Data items
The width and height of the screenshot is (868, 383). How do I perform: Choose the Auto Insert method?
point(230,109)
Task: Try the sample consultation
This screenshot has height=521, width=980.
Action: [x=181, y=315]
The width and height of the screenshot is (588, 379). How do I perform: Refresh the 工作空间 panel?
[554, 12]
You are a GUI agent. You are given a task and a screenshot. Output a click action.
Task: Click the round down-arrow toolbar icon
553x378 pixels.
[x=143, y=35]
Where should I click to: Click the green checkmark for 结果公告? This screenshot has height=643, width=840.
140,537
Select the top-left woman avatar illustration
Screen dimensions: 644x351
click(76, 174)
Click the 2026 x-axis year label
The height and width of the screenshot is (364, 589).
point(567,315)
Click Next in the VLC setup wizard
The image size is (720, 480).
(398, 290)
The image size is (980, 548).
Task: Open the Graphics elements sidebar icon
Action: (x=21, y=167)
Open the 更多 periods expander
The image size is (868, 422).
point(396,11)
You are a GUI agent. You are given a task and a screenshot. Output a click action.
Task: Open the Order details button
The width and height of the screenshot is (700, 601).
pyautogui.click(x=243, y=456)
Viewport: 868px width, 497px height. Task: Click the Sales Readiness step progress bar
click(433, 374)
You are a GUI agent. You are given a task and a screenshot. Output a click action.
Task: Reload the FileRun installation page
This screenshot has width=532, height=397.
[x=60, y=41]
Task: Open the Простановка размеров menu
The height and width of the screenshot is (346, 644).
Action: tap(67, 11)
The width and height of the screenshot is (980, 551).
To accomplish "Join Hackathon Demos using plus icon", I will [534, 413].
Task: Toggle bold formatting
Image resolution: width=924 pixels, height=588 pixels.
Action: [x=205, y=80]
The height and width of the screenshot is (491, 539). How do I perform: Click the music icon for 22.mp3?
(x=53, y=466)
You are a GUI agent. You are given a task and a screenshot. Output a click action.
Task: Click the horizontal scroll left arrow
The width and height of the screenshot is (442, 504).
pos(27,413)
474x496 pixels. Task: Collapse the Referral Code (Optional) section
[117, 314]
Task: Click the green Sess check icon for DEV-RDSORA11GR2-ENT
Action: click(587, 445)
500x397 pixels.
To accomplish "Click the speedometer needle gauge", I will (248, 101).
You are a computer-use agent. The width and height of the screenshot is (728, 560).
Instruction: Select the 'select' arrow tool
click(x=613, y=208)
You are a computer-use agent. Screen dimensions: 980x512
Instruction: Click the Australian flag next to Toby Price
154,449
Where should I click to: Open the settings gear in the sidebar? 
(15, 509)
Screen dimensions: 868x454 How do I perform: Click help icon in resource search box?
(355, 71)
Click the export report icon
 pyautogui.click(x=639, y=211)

Aim of the exercise — Output every record above, exactly as written.

Task answer —
The width and height of the screenshot is (868, 383). How do I perform: Choose the Auto Insert method?
point(230,109)
Task: Try the sample consultation
This screenshot has height=521, width=980.
Action: [x=181, y=315]
The width and height of the screenshot is (588, 379). How do I perform: Refresh the 工作空间 panel?
[554, 12]
You are a GUI agent. You are given a task and a screenshot. Output a click action.
Task: Click the round down-arrow toolbar icon
553x378 pixels.
[x=143, y=35]
Where should I click to: Click the green checkmark for 结果公告? This screenshot has height=643, width=840.
140,537
Select the top-left woman avatar illustration
Screen dimensions: 644x351
click(76, 174)
Click the 2026 x-axis year label
The height and width of the screenshot is (364, 589).
point(567,315)
Click Next in the VLC setup wizard
The image size is (720, 480).
(398, 290)
The image size is (980, 548).
Task: Open the Graphics elements sidebar icon
Action: (x=21, y=167)
Open the 更多 periods expander
The image size is (868, 422).
point(396,11)
You are a GUI agent. You are given a task and a screenshot. Output a click action.
Task: Open the Order details button
The width and height of the screenshot is (700, 601).
pyautogui.click(x=243, y=456)
Viewport: 868px width, 497px height. Task: Click the Sales Readiness step progress bar
click(433, 374)
You are a GUI agent. You are given a task and a screenshot. Output a click action.
Task: Reload the FileRun installation page
This screenshot has width=532, height=397.
[x=60, y=41]
Task: Open the Простановка размеров menu
The height and width of the screenshot is (346, 644).
Action: tap(67, 11)
The width and height of the screenshot is (980, 551).
To accomplish "Join Hackathon Demos using plus icon", I will [534, 413].
Task: Toggle bold formatting
Image resolution: width=924 pixels, height=588 pixels.
Action: [x=205, y=80]
The height and width of the screenshot is (491, 539). How do I perform: Click the music icon for 22.mp3?
(x=53, y=466)
You are a GUI agent. You are given a task and a screenshot. Output a click action.
Task: Click the horizontal scroll left arrow
The width and height of the screenshot is (442, 504).
pos(27,413)
474x496 pixels. Task: Collapse the Referral Code (Optional) section
[117, 314]
Task: Click the green Sess check icon for DEV-RDSORA11GR2-ENT
Action: click(587, 445)
500x397 pixels.
To accomplish "Click the speedometer needle gauge", I will (248, 101).
You are a computer-use agent. The width and height of the screenshot is (728, 560).
Instruction: Select the 'select' arrow tool
click(x=613, y=208)
You are a computer-use agent. Screen dimensions: 980x512
Instruction: Click the Australian flag next to Toby Price
154,449
Where should I click to: Open the settings gear in the sidebar? 
(15, 509)
Screen dimensions: 868x454 How do I perform: Click help icon in resource search box?
(355, 71)
Click the export report icon
 pyautogui.click(x=639, y=211)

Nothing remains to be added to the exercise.